Repeat back the entries that follow, keeping every word as it is.

"""

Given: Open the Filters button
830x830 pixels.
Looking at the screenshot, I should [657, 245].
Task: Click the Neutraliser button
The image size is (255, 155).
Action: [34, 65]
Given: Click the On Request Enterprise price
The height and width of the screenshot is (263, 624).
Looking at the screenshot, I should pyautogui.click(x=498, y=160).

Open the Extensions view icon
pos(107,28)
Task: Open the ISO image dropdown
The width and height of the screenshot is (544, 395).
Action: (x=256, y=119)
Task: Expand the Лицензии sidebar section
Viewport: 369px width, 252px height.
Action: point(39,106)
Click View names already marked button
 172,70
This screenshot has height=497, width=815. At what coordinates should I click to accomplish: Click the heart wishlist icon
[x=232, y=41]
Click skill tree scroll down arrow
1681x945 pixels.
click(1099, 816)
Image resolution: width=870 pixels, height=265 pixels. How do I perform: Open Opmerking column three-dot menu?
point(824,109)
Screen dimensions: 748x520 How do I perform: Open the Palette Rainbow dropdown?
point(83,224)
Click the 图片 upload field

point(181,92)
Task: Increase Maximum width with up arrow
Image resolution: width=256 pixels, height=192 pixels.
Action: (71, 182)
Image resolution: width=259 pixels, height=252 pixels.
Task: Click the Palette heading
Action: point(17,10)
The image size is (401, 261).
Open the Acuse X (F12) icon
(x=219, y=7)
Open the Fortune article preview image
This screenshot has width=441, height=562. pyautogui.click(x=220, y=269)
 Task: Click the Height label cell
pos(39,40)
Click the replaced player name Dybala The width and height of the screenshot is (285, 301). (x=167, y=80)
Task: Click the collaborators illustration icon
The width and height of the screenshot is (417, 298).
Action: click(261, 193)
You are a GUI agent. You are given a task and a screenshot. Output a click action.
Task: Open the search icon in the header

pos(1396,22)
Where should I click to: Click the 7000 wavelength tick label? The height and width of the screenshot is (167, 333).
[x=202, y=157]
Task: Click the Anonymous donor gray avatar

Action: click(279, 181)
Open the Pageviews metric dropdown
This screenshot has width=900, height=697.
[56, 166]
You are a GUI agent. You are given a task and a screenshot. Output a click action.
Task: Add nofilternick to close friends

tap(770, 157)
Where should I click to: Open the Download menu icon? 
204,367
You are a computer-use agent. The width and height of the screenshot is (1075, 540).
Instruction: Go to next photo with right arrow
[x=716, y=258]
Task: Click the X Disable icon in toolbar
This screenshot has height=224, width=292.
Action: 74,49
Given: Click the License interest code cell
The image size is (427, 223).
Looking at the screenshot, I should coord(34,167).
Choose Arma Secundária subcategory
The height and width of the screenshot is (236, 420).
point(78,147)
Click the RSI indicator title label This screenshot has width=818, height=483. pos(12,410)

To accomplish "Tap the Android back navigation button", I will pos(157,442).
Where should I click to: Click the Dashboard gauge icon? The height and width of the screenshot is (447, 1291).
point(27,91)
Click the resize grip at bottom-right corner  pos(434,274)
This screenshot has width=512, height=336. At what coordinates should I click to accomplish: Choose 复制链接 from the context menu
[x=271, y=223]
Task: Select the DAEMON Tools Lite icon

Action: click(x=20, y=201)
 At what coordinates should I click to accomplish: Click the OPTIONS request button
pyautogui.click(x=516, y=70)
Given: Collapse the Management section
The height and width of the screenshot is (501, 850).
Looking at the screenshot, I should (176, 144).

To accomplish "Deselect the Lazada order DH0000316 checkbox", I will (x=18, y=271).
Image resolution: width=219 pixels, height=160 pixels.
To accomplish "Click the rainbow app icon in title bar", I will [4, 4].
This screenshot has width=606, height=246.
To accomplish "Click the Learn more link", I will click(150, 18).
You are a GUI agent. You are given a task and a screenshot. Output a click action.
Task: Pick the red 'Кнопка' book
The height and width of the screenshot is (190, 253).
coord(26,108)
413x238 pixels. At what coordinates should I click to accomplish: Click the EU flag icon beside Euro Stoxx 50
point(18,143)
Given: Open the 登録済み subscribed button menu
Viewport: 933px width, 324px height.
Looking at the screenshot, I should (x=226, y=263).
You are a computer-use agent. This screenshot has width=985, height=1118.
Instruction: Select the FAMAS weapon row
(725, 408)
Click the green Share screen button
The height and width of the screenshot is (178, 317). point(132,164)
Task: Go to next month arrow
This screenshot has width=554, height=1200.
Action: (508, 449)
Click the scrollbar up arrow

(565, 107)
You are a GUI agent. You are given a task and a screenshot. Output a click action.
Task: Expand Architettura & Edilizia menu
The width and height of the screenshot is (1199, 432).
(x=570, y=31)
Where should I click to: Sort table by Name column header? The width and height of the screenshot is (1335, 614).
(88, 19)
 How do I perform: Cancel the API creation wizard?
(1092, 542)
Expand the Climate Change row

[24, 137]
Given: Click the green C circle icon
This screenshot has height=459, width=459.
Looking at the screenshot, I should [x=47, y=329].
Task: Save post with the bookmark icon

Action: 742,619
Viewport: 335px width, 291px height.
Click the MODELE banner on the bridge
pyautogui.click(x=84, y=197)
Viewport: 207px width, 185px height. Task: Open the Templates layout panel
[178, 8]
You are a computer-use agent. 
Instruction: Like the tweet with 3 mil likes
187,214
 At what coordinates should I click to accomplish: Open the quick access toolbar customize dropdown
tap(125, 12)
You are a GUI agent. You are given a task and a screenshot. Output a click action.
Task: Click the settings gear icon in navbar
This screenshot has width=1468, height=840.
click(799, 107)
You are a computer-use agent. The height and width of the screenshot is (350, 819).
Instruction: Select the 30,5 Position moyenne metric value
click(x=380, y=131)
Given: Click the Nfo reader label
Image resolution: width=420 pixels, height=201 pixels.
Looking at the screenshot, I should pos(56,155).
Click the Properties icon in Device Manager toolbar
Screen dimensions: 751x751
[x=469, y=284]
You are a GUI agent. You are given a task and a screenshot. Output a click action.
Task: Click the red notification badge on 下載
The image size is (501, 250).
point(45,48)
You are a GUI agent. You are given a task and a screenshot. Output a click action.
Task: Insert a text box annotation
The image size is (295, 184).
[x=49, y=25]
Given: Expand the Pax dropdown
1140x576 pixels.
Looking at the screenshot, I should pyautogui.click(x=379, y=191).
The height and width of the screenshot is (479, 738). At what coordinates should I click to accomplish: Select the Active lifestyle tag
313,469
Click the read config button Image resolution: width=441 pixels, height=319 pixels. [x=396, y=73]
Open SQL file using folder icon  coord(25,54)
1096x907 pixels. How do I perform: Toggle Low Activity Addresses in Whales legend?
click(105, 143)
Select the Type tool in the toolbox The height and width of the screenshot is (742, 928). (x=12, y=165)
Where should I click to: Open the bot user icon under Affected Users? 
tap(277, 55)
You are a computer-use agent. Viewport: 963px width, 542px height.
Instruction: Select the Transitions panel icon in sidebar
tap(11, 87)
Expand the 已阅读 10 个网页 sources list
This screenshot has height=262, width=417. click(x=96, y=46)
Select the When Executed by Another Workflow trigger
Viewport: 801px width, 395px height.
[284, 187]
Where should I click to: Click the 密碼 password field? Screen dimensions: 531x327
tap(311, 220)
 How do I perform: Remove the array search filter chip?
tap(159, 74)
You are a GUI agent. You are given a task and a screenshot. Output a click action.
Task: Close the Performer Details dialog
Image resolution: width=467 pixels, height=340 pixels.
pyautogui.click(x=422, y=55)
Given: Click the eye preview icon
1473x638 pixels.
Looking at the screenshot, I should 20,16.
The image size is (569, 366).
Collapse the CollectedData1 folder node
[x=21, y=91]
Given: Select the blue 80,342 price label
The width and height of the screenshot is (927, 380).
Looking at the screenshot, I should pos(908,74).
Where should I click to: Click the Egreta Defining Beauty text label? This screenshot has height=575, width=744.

"""

> [Expected answer]:
Given: Open the Filters button
830x830 pixels.
Looking at the screenshot, I should [657, 245].
Task: Click the Neutraliser button
The image size is (255, 155).
Action: [34, 65]
Given: Click the On Request Enterprise price
The height and width of the screenshot is (263, 624).
Looking at the screenshot, I should pyautogui.click(x=498, y=160).

Open the Extensions view icon
pos(107,28)
Task: Open the ISO image dropdown
The width and height of the screenshot is (544, 395).
Action: (x=256, y=119)
Task: Expand the Лицензии sidebar section
Viewport: 369px width, 252px height.
Action: point(39,106)
Click View names already marked button
 172,70
This screenshot has height=497, width=815. At what coordinates should I click to accomplish: Click the heart wishlist icon
[x=232, y=41]
Click skill tree scroll down arrow
1681x945 pixels.
click(1099, 816)
Image resolution: width=870 pixels, height=265 pixels. How do I perform: Open Opmerking column three-dot menu?
point(824,109)
Screen dimensions: 748x520 How do I perform: Open the Palette Rainbow dropdown?
point(83,224)
Click the 图片 upload field

point(181,92)
Task: Increase Maximum width with up arrow
Image resolution: width=256 pixels, height=192 pixels.
Action: (71, 182)
Image resolution: width=259 pixels, height=252 pixels.
Task: Click the Palette heading
Action: point(17,10)
The image size is (401, 261).
Open the Acuse X (F12) icon
(x=219, y=7)
Open the Fortune article preview image
This screenshot has width=441, height=562. pyautogui.click(x=220, y=269)
 Task: Click the Height label cell
pos(39,40)
Click the replaced player name Dybala The width and height of the screenshot is (285, 301). (x=167, y=80)
Task: Click the collaborators illustration icon
The width and height of the screenshot is (417, 298).
Action: click(261, 193)
You are a GUI agent. You are given a task and a screenshot. Output a click action.
Task: Open the search icon in the header

pos(1396,22)
Where should I click to: Click the 7000 wavelength tick label? The height and width of the screenshot is (167, 333).
[x=202, y=157]
Task: Click the Anonymous donor gray avatar

Action: click(279, 181)
Open the Pageviews metric dropdown
This screenshot has width=900, height=697.
[56, 166]
You are a GUI agent. You are given a task and a screenshot. Output a click action.
Task: Add nofilternick to close friends

tap(770, 157)
Where should I click to: Open the Download menu icon? 
204,367
You are a computer-use agent. The width and height of the screenshot is (1075, 540).
Instruction: Go to next photo with right arrow
[x=716, y=258]
Task: Click the X Disable icon in toolbar
This screenshot has height=224, width=292.
Action: 74,49
Given: Click the License interest code cell
The image size is (427, 223).
Looking at the screenshot, I should coord(34,167).
Choose Arma Secundária subcategory
The height and width of the screenshot is (236, 420).
point(78,147)
Click the RSI indicator title label This screenshot has width=818, height=483. pos(12,410)

To accomplish "Tap the Android back navigation button", I will pos(157,442).
Where should I click to: Click the Dashboard gauge icon? The height and width of the screenshot is (447, 1291).
point(27,91)
Click the resize grip at bottom-right corner  pos(434,274)
This screenshot has width=512, height=336. At what coordinates should I click to accomplish: Choose 复制链接 from the context menu
[x=271, y=223]
Task: Select the DAEMON Tools Lite icon

Action: click(x=20, y=201)
 At what coordinates should I click to accomplish: Click the OPTIONS request button
pyautogui.click(x=516, y=70)
Given: Collapse the Management section
The height and width of the screenshot is (501, 850).
Looking at the screenshot, I should (176, 144).

To accomplish "Deselect the Lazada order DH0000316 checkbox", I will (x=18, y=271).
Image resolution: width=219 pixels, height=160 pixels.
To accomplish "Click the rainbow app icon in title bar", I will [4, 4].
This screenshot has width=606, height=246.
To accomplish "Click the Learn more link", I will click(150, 18).
You are a GUI agent. You are given a task and a screenshot. Output a click action.
Task: Pick the red 'Кнопка' book
The height and width of the screenshot is (190, 253).
coord(26,108)
413x238 pixels. At what coordinates should I click to accomplish: Click the EU flag icon beside Euro Stoxx 50
point(18,143)
Given: Open the 登録済み subscribed button menu
Viewport: 933px width, 324px height.
Looking at the screenshot, I should (x=226, y=263).
You are a computer-use agent. This screenshot has width=985, height=1118.
Instruction: Select the FAMAS weapon row
(725, 408)
Click the green Share screen button
The height and width of the screenshot is (178, 317). point(132,164)
Task: Go to next month arrow
This screenshot has width=554, height=1200.
Action: (508, 449)
Click the scrollbar up arrow

(565, 107)
You are a GUI agent. You are given a task and a screenshot. Output a click action.
Task: Expand Architettura & Edilizia menu
The width and height of the screenshot is (1199, 432).
(x=570, y=31)
Where should I click to: Sort table by Name column header? The width and height of the screenshot is (1335, 614).
(88, 19)
 How do I perform: Cancel the API creation wizard?
(1092, 542)
Expand the Climate Change row

[24, 137]
Given: Click the green C circle icon
This screenshot has height=459, width=459.
Looking at the screenshot, I should [x=47, y=329].
Task: Save post with the bookmark icon

Action: 742,619
Viewport: 335px width, 291px height.
Click the MODELE banner on the bridge
pyautogui.click(x=84, y=197)
Viewport: 207px width, 185px height. Task: Open the Templates layout panel
[178, 8]
You are a computer-use agent. 
Instruction: Like the tweet with 3 mil likes
187,214
 At what coordinates should I click to accomplish: Open the quick access toolbar customize dropdown
tap(125, 12)
You are a GUI agent. You are given a task and a screenshot. Output a click action.
Task: Click the settings gear icon in navbar
This screenshot has width=1468, height=840.
click(799, 107)
You are a computer-use agent. The height and width of the screenshot is (350, 819).
Instruction: Select the 30,5 Position moyenne metric value
click(x=380, y=131)
Given: Click the Nfo reader label
Image resolution: width=420 pixels, height=201 pixels.
Looking at the screenshot, I should pos(56,155).
Click the Properties icon in Device Manager toolbar
Screen dimensions: 751x751
[x=469, y=284]
You are a GUI agent. You are given a task and a screenshot. Output a click action.
Task: Click the red notification badge on 下載
The image size is (501, 250).
point(45,48)
You are a GUI agent. You are given a task and a screenshot. Output a click action.
Task: Insert a text box annotation
The image size is (295, 184).
[x=49, y=25]
Given: Expand the Pax dropdown
1140x576 pixels.
Looking at the screenshot, I should pyautogui.click(x=379, y=191).
The height and width of the screenshot is (479, 738). At what coordinates should I click to accomplish: Select the Active lifestyle tag
313,469
Click the read config button Image resolution: width=441 pixels, height=319 pixels. [x=396, y=73]
Open SQL file using folder icon  coord(25,54)
1096x907 pixels. How do I perform: Toggle Low Activity Addresses in Whales legend?
click(105, 143)
Select the Type tool in the toolbox The height and width of the screenshot is (742, 928). (x=12, y=165)
Where should I click to: Open the bot user icon under Affected Users? 
tap(277, 55)
You are a computer-use agent. Viewport: 963px width, 542px height.
Instruction: Select the Transitions panel icon in sidebar
tap(11, 87)
Expand the 已阅读 10 个网页 sources list
This screenshot has height=262, width=417. click(x=96, y=46)
Select the When Executed by Another Workflow trigger
Viewport: 801px width, 395px height.
[284, 187]
Where should I click to: Click the 密碼 password field? Screen dimensions: 531x327
tap(311, 220)
 How do I perform: Remove the array search filter chip?
tap(159, 74)
You are a GUI agent. You are given a task and a screenshot. Output a click action.
Task: Close the Performer Details dialog
Image resolution: width=467 pixels, height=340 pixels.
pyautogui.click(x=422, y=55)
Given: Click the eye preview icon
1473x638 pixels.
Looking at the screenshot, I should 20,16.
The image size is (569, 366).
Collapse the CollectedData1 folder node
[x=21, y=91]
Given: Select the blue 80,342 price label
The width and height of the screenshot is (927, 380).
Looking at the screenshot, I should pos(908,74).
Where should I click to: Click the Egreta Defining Beauty text label? This screenshot has height=575, width=744.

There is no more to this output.